Suspending the presenters immediately violated standards on freedom of expression. Even if concerns that ethical journalistic standards were violated, a breach of this nature would not warrant such a severe sanction as immediate suspension.
"These dismissals send out a dangerous message to other journalists, who might now be cautious about criticising the government for fear that they will face reprisal themselves. The suspension of the presenters could give way to self censorship by other journalists" said Agnès Callamard, ARTICLE 19's Executive Director.
ARTICLE 19 calls on the Greek authorities to refrain from muzzling the voice of the media and violating the right to freedom of expression. The media must be allowed to criticise the government. Public scrutiny is a vital part of democracy.
Magazine editor charged after publishing "rich list":
Kostas Vaxevanis , the editor of an investigative magazine Hot Docs went on trial on Monday for allegedly breaching the privacy of several individuals by publishing a list of wealthy Greeks that the government has yet to investigate for possible tax evasion. It is reported that this is a list that the government has been aware of for two years without taking any action. It is claimed that the list was originally leaked by a bank employee and handed over by the then French finance minister Christine Lagarde to Greek authorities in 2010.

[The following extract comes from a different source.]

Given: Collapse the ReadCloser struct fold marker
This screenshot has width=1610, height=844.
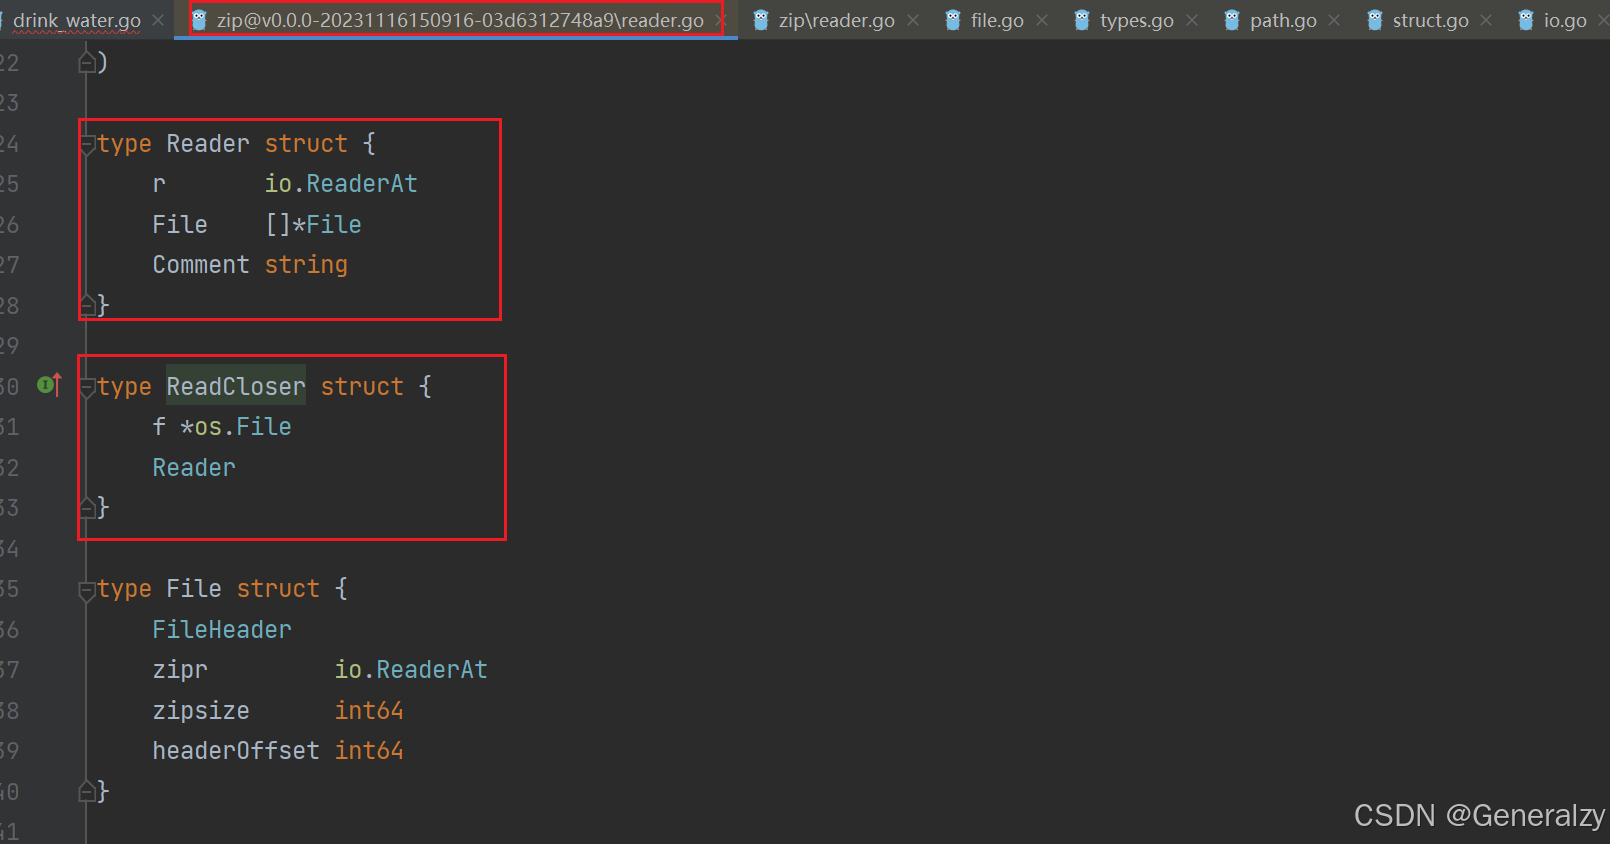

ARTICLE 19 finds that Vaxevanis was acting in the public interest in publishing this list. Against the backdrop of the financial crisis – it is absolutely relevant that this information be made public; the existence of the list and its contents should be considered as a matter for public debate.
In the absence of any action from the government for two years, it was in public interest to publish the list to ensure that this information was not neglected and that the matter is given proper attention. Publication was the reasonable thing to do in the situation.
ARTICLE believes that the Greek government ought to be responding to the information rather than punishing the person who brought it to public attention.
"A government is supposed to serve its people. The role of a free media is to act as a watchdog for democracy. It is the responsibility of the press to publish information which is in the public interest and to scrutinise the operation of the state. We must not allow censorship to stop the truth emerging or repress ideas. This is an inexcusable attack on freedom of expression" said Agnès Callamard, ARTICLE 19's Executive Director.
"The financial crisis and the political situation in Greece must not be used as an excuse for censorship. It is vital that in times of crisis, the media is allowed to operate freely; that information of critical public importance is given serious consideration, so that people can make informed decisions" she added.
Imposing restrictions to fundamental human rights must not be tolerated. ARTICLE 19 stands together with those who stand up to protect these rights.